Photoactivated H2 Nanogenerator for Enhanced Chemotherapy of Bladder Cancer

Hydrogen gas can mitigate oxidative stress in many diseases and is regarded to be safe and free of side effects. Inspired by a metalloenzyme in a variety of microorganisms, here, we propose a photoactivated H-2 nanogenerator that comprises a fluorinated chitosan (FCS), a chemotherapeutic drug (gemcitabine, GEM), and a catalyst of H-2 production ([FeFe]TPP) that can form self-assembled [FeFe]TPP/GEM/FCS nanoparticles (NPs). The [FeFe]TPP/GEM/FCS NPs exhibit excellent transmucosal and tumor cell penetration capacities after intravesical instillation into the bladder and can efficiently produce H-2 gas in situ upon 660 nm laser irradiation, which significantly enhances the efficacy of hydrogen chemotherapy of cancer in vitro and in vivo.
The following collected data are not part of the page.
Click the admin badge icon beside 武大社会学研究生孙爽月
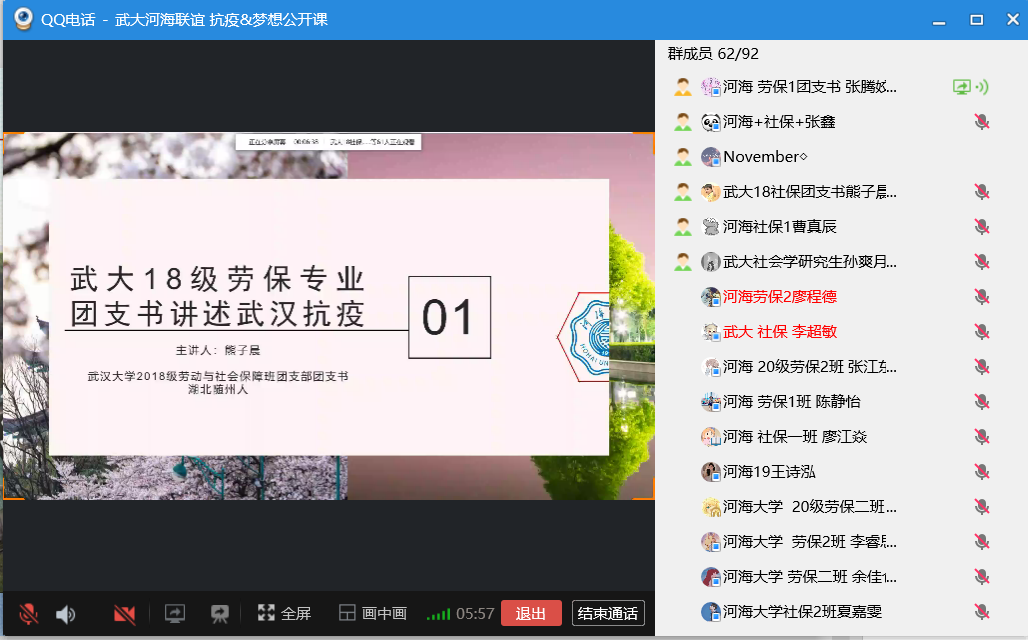 pos(683,262)
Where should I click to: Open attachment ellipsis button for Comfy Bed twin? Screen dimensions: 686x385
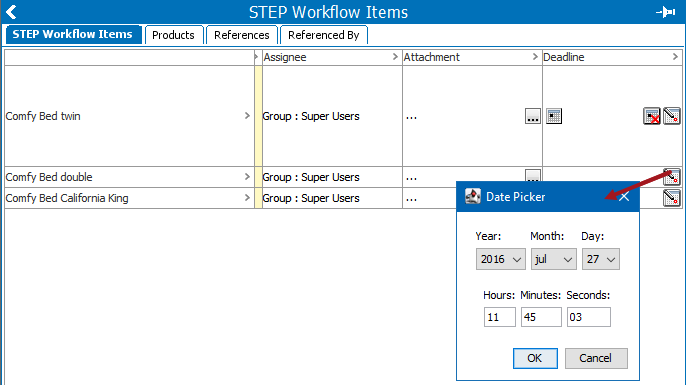pyautogui.click(x=532, y=116)
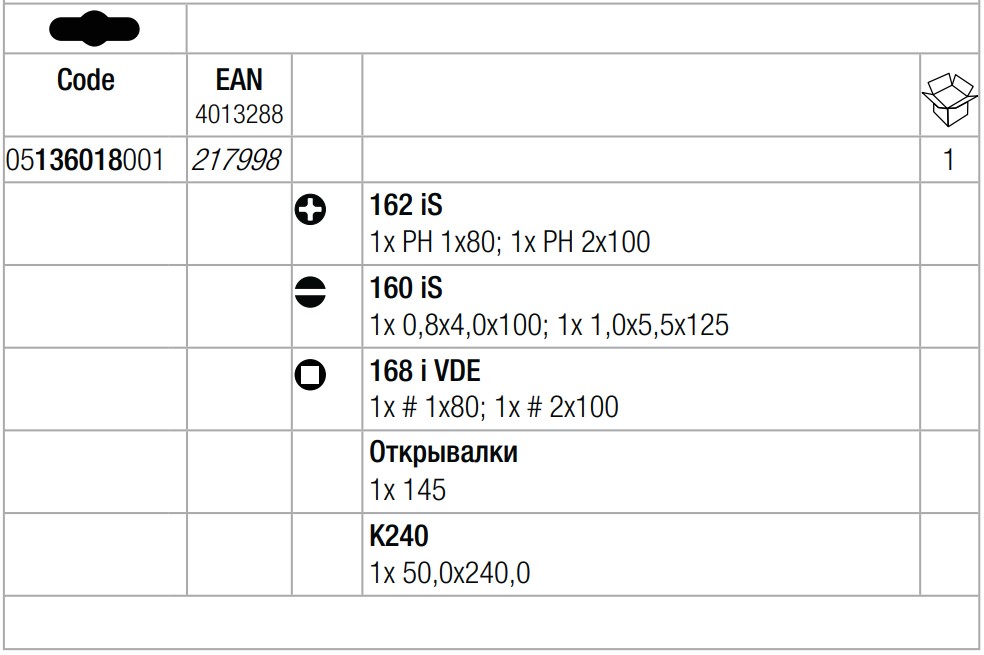Click the open box packaging icon
This screenshot has height=655, width=984.
949,100
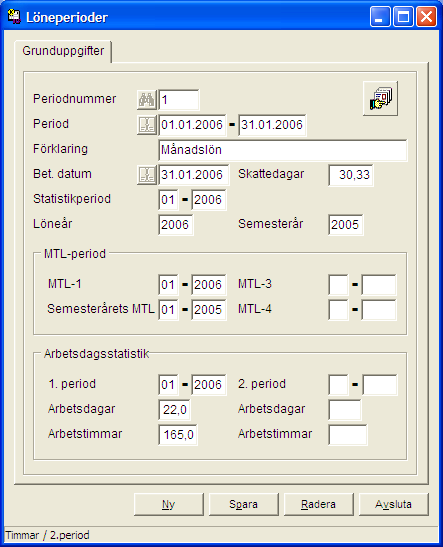Click the pointing-hand documents icon button

(381, 99)
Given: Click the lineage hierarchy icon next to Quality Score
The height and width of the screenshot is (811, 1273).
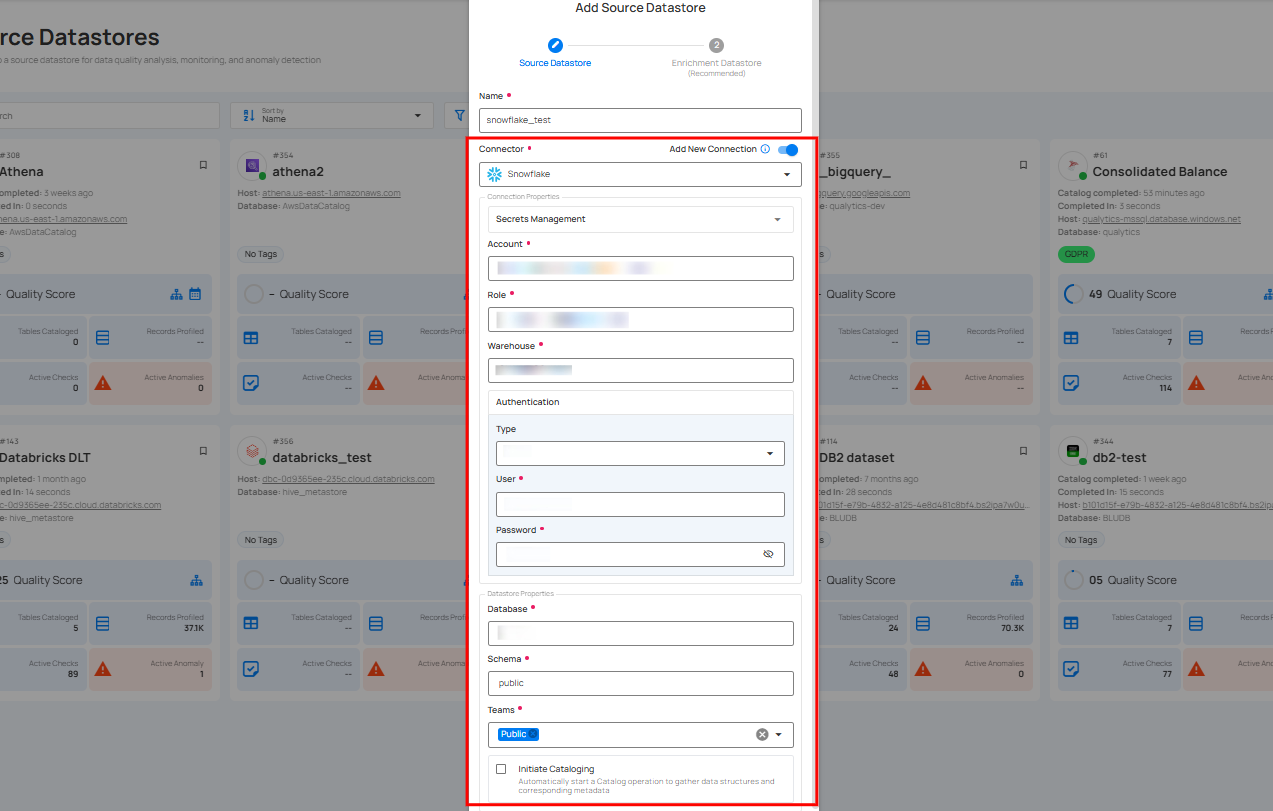Looking at the screenshot, I should click(175, 293).
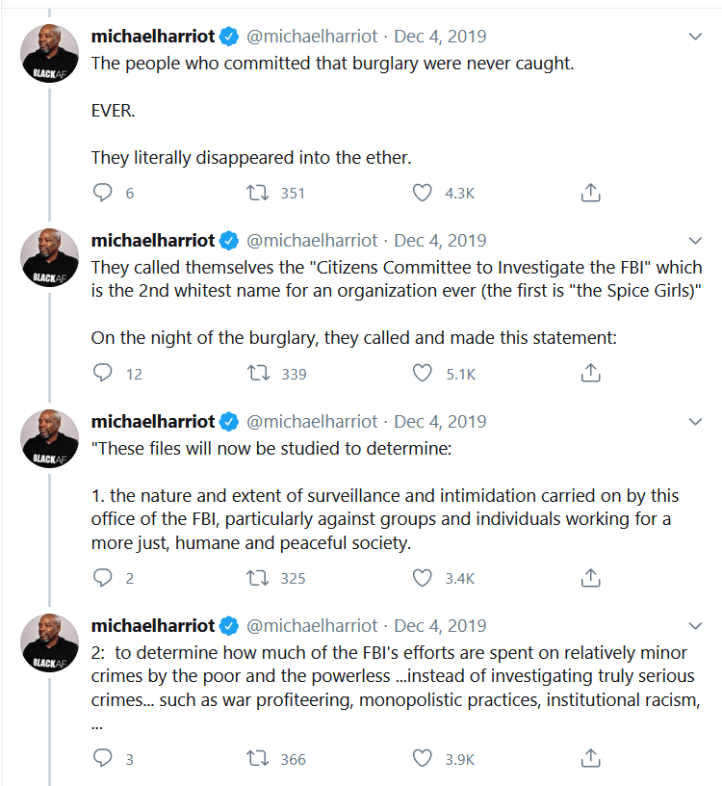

Moreover, we discover that H-2 gas in hydrogen chemotherapy can inhibit mitochondrial function, hinder ATP synthesis, and cause a reduction of the P-gp efflux pump function, which finally attenuates P-gp protein drug transport capacity in cancer cells. This photoactivated H-2 evolution in situ to improve the therapeutic efficacy of chemotherapy of bladder cancer may present an effective hydrogen chemotherapy strategy for cancer treatment.